Cordius Trust v. Kummerfeld (In re Kummerfeld),
No. 09 B 16267(AJG), Adv. No. 10-284(AJG),
The Parties agree that there are no genuine issues of material fact, having entered into the Stipulation and thereafter filing cross-motions for summary judgments. There are only two issues for the Court to resolve. First, the Court must decide whether the undue hardship standard under section 523(a)(8) of the Bankruptcy Code applies in the same manner to an obligor under a consolidation loan regardless of whether that obligor was the borrower of a loan that a debtor became liable for as a result of consolidation of that person’s loans with those of a spouse. Stating the issue another way, whether the undue hardship analysis includes facts and circumstances regarding whether a co-obli-gor under a consolidated loan actually received an educational benefit for each of the loans subject to the consolidation. Second, the Court must decide whether requiring a debtor to remain liable for a consolidated loan, including a portion corresponding to the amount obtained by a co-obligor to finance the non-debtor co-obligor’s education, would result in an undue hardship pursuant to section 523(a)(8) of the Bankruptcy Code under the three-prong Brunner test.

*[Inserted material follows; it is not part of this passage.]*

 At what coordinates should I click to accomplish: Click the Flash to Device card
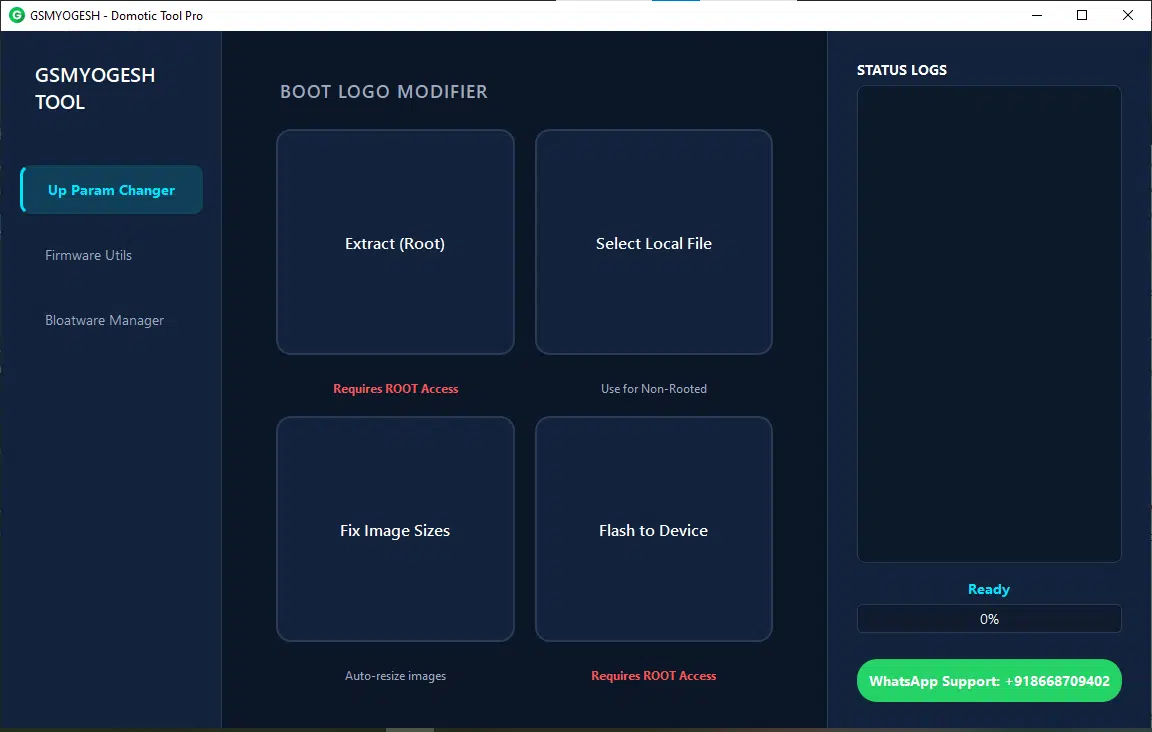coord(653,530)
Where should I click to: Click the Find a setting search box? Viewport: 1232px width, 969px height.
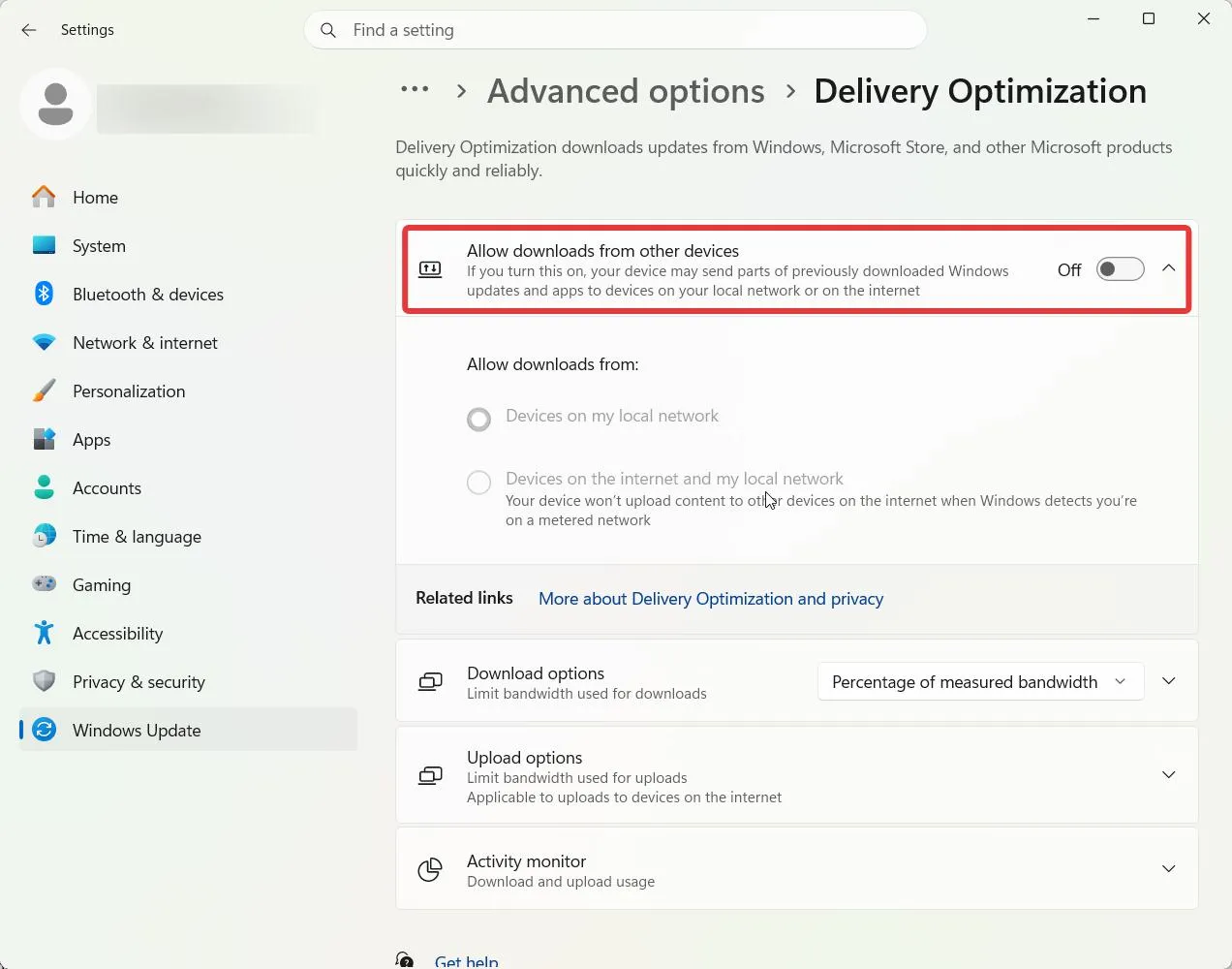(615, 30)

Undue Hardship Standard Applies to Each Co-obligor on the Consolidation Loan
Hixson argues in the Brief in Support of Plaintiffs Motion for Summary Judgment that while “ordinarily he would be required to prove that the discharge of his student loan would be contingent upon a showing of ‘undue hardship’ pursuant to 11 U.S.C. 523(8)(a) [sic], he should be awarded a discharge of the portion of his loans attributable to Ella Suokko,” since failure to except the portion of the Consolidation Loan corresponding to Suokko’s education would be contrary to the intent of the drafters. Hixson contends that it is not the purpose of the statute to burden someone such as himself with a debt which he “never ‘rightfully owed’.”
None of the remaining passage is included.